[[ Extracted data open ]]
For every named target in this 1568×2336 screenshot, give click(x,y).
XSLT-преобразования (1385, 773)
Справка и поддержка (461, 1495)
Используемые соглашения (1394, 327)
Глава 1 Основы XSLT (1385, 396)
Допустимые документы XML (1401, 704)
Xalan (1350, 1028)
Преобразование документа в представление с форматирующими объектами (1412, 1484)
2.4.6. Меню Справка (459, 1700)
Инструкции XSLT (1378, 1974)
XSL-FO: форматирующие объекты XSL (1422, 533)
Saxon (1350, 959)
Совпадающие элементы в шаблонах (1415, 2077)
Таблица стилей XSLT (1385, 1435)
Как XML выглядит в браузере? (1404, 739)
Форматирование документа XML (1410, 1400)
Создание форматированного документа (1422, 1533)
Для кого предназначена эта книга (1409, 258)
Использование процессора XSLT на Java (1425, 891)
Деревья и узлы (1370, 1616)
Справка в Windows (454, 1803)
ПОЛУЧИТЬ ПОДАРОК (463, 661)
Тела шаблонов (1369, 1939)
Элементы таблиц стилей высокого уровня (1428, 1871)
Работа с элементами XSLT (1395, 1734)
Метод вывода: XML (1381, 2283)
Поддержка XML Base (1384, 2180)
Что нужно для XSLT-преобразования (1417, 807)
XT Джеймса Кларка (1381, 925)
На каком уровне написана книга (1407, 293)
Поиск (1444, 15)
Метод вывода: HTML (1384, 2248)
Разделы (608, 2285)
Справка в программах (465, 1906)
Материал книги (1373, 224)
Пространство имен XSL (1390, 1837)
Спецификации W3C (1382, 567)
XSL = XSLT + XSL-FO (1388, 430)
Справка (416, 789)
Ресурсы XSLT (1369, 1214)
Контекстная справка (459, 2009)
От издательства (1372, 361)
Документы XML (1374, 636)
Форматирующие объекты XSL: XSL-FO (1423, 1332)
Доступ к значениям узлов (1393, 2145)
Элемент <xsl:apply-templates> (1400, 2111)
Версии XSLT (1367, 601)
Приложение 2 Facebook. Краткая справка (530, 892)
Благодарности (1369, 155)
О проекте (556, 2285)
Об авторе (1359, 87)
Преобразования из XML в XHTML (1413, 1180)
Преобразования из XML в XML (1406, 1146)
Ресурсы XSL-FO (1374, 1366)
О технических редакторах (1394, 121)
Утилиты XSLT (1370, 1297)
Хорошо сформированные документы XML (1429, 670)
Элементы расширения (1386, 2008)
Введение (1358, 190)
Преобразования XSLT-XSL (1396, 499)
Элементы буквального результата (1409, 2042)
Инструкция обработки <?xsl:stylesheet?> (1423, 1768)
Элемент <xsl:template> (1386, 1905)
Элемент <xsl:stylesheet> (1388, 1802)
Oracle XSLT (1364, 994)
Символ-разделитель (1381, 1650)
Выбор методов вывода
[[ Extracted data closed ]]
In the records above, find each line with the string "объекты" and list it.

_Response for this exercise_:
XSL-FO: форматирующие объекты XSL (1422, 533)
Форматирующие объекты XSL: XSL-FO (1423, 1332)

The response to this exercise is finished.